• [Task description]: How do the lines below between the ones holding "513x960 pixels." and "Click the green TBoden+5cm", inclusive, read? Give them again exactly, with no other lines.

• [Data to process]:
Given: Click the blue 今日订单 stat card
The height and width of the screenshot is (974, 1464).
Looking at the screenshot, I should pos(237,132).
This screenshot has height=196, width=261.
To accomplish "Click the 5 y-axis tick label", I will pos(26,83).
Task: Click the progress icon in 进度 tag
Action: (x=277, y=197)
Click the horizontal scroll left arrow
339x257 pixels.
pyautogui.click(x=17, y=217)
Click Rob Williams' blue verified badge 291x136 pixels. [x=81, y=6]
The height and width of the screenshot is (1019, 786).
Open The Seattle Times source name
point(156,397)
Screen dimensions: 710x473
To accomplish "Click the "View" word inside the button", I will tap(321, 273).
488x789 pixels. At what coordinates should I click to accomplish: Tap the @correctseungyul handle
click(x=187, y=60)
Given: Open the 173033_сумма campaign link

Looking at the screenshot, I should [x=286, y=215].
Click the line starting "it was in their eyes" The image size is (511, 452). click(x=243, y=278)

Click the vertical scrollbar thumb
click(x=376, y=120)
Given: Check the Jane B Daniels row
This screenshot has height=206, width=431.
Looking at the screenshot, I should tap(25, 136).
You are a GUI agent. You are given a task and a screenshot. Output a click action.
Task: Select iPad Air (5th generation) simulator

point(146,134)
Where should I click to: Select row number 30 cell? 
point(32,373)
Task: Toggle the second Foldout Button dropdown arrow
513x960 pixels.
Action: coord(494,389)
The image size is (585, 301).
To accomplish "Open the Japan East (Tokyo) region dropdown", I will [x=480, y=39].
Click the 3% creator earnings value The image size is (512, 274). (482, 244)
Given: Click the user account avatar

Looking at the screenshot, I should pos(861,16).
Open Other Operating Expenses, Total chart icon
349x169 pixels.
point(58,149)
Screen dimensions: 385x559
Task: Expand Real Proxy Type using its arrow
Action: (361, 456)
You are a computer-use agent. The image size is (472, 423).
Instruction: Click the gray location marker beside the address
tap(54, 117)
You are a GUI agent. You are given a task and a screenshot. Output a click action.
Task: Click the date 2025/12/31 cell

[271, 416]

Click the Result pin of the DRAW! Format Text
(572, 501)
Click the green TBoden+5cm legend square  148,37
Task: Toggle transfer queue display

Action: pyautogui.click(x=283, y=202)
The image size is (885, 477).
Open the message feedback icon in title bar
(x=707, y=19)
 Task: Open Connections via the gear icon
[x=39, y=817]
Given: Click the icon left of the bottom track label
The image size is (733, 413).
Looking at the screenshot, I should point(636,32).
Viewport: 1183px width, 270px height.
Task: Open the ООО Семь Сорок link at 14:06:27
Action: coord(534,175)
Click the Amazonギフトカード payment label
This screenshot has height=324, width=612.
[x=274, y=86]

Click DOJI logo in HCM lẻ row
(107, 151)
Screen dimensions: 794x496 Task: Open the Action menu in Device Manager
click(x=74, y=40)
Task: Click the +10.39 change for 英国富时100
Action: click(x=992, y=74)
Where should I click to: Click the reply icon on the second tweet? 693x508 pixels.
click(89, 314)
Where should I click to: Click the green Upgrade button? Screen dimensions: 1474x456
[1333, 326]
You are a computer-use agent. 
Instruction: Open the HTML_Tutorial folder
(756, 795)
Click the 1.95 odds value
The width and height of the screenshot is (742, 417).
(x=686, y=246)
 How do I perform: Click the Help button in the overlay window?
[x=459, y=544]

• [Answer below]:
513x960 pixels.
Action: coord(494,389)
The image size is (585, 301).
To accomplish "Open the Japan East (Tokyo) region dropdown", I will [x=480, y=39].
Click the 3% creator earnings value The image size is (512, 274). (482, 244)
Given: Click the user account avatar

Looking at the screenshot, I should pos(861,16).
Open Other Operating Expenses, Total chart icon
349x169 pixels.
point(58,149)
Screen dimensions: 385x559
Task: Expand Real Proxy Type using its arrow
Action: (361, 456)
You are a computer-use agent. The image size is (472, 423).
Instruction: Click the gray location marker beside the address
tap(54, 117)
You are a GUI agent. You are given a task and a screenshot. Output a click action.
Task: Click the date 2025/12/31 cell

[271, 416]

Click the Result pin of the DRAW! Format Text
(572, 501)
Click the green TBoden+5cm legend square  148,37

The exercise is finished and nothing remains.